Cat mauled to death by hunting hounds
**Update 07/07/2021: A man has been charged by Devon and Cornwall Police in connection with this incident - John Lanyon Sampson, aged 55, of St Buryan, is due to appear before Truro Magistrates’ Court on 22 July where he will face charges of criminal damage and being the owner/person in charge of a dog dangerously out of control in a private or public place. In response the owner of the cat, Carly Jose said: “Me and my children are relieved that the hunt master has been charged. Nothing will bring Mini back or take away the trauma Mini and we have been through."**
A pack of hunting hounds have mauled a pet cat to death in Cornwall.
14-year-old old Mini was attacked by the “out of control” hounds on a housing estate in West Cornwall on Saturday.

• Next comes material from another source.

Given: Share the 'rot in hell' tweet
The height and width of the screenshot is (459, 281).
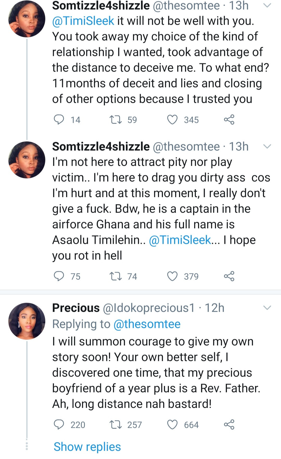Looking at the screenshot, I should (x=229, y=276).
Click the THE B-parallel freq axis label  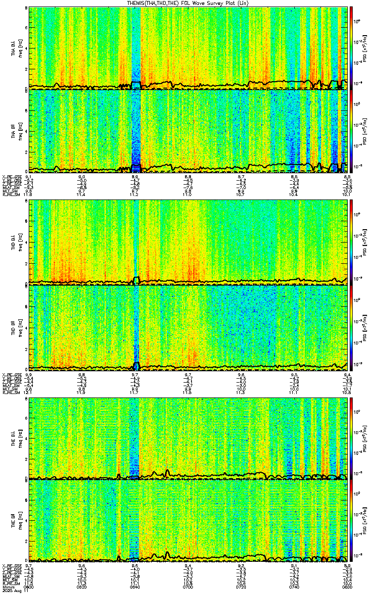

A video of the incident, taken by a neighbour, shows the rescue cat being tossed about by the dogs.
A huntsman is then seen picking up the body of the cat and walking towards a fence where he’s understood to have thrown it over the fence.
Mini’s owner Carly Jose told ITV News: “I feel absolutely devastated... my children cried themselves to sleep last night.”
She said she heard an “almighty racket” and once outside the house she started shouting at the hunt staff to “get them away, get them away.”
Carly can’t bring herself to watch the video as it’s too “disturbing.”
Her neighbours have told her what it shows and what they witnessed including seeing the huntsman “scoop her [Mini] up and threw her as far as he could to get her in the hedge.”
The video shows the huntmaster running off with his hounds after they’d attacked the cat and then saying that he would return to the house but needed to “sort the hounds out” first.
Carly Jose says a member of the hunt did come back and offer her some money for her loss which she refused telling the visitor that what happened was “absolutely disgusting.”
A spokesperson from the Western Hunt: “The Hunt is aware of events that took place on Saturday, 6th March, while the hounds were being exercised in an area where they are taken routinely, without incident, by officials of the hunt.
"The hunt has been in contact with the cat owner to apologise unreservedly for the distress this has caused and is also helping the police with their enquiries.
"Incidents of this nature involving hounds are incredibly rare due to the professionalism with which the hounds are managed, however the hunt has taken this matter very seriously and is reviewing their procedures to prevent any reoccurrence.”